Understanding render_md
render_md
calls apply_classes
:
def apply_classes(html_str:str, # Html string
class_map=None, # Class map
class_map_mods=None # Class map that will modify the class map map (useful for small changes to a base class map)
)->str: # Html string with classes applied
"Apply classes to html string"
if not html_str: return html_str
try:
class_map = ifnone(class_map, franken_class_map)
if class_map_mods: class_map = {**class_map, **class_map_mods}
html_str = html.fromstring(html_str)
for selector, classes in class_map.items():
# Handle descendant selectors (e.g., 'pre code')
xpath = '//' + '/descendant::'.join(selector.split())
for element in html_str.xpath(xpath):
existing_class = element.get('class', '')
new_class = f"{existing_class} {classes}".strip()
element.set('class', new_class)
return etree.tostring(html_str, encoding='unicode', method='html')
except etree.ParserError:
return html_str
Here, lxml matches and appends the classes after mistletoe generates the HTML. This could probably be improved by implementing a custom Mistletoe HTML renderer instead of parsing its rendered HTML. html_renderer.py looks nicely customizable.
class MonsterHtmlRenderer(HtmlRenderer):
def render_heading(self, token: block_token.Heading) -> str:
template = '<h{level} class="uk-h{level}">{inner}</h{level}>'
inner = self.render_inner(token)
return template.format(level=token.level, inner=inner)
Now we try it:
markdown("## Heading 2", MonsterHtmlRenderer)
'<h2 class="uk-h2">Heading 2</h2>\n'
That worked!
Updating StyledMd
def StyledMd(m):
return Safe(markdown(m, MonsterHtmlRenderer))
StyledMd("## Heading 2")
'<h2 class="uk-h2">Heading 2</h2>\n'
Benchmarks
Over 100,000 iterations I dramatically improved Markdown rendering performance:
test_md = "## Heading\n\nParagraph\n\n* List item 1\n* List item 2"
def benchmark_old():
return render_md(test_md, class_map=franken_class_map)
def benchmark_new():
return markdown(test_md, MonsterHtmlRenderer)
n = 100000
t_old = timeit.timeit('benchmark_old()', globals=globals(), number=n)

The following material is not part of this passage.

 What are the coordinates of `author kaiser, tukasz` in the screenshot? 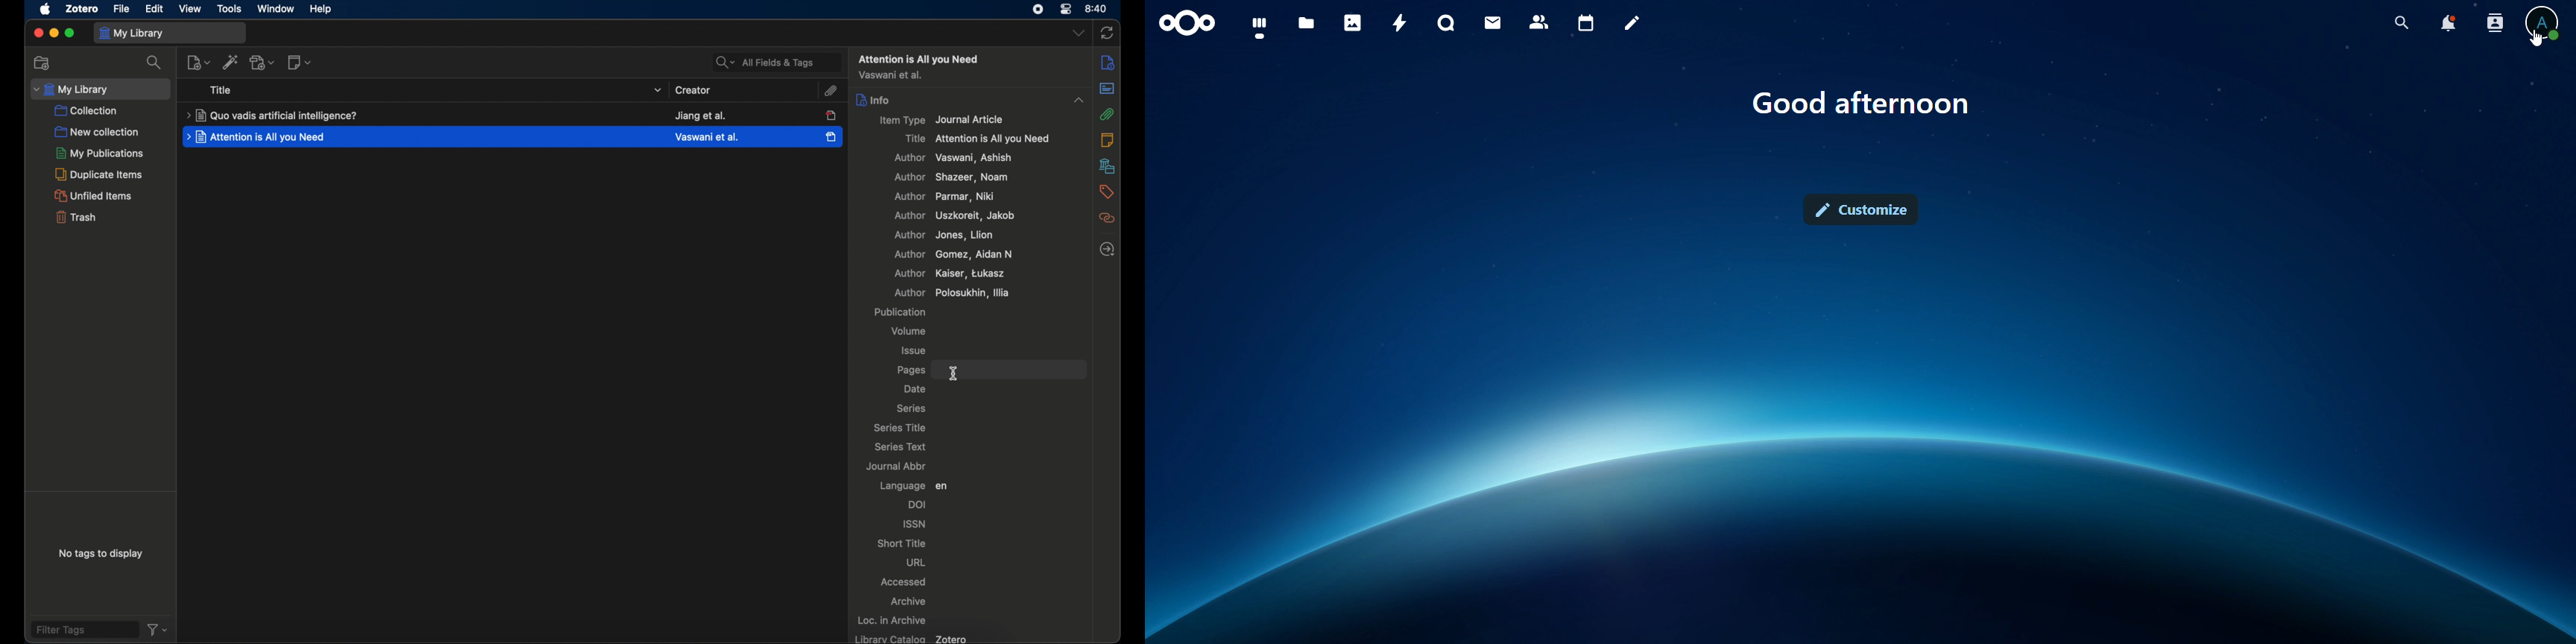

print(f"Old method: {t_old/n*1000:.2f}ms per iteration")
Old method: 0.15ms per iteration
t_new = timeit.timeit('benchmark_new()', globals=globals(), number=n)
print(f"New method: {t_new/n*1000:.2f}ms per iteration")
New method: 0.05ms per iteration
Next Steps
This is ready to back-integrate into this site. I hope to contribute the relevant parts of this back to MonsterUI as well, to improve Markdown rendering performance in sites that use it.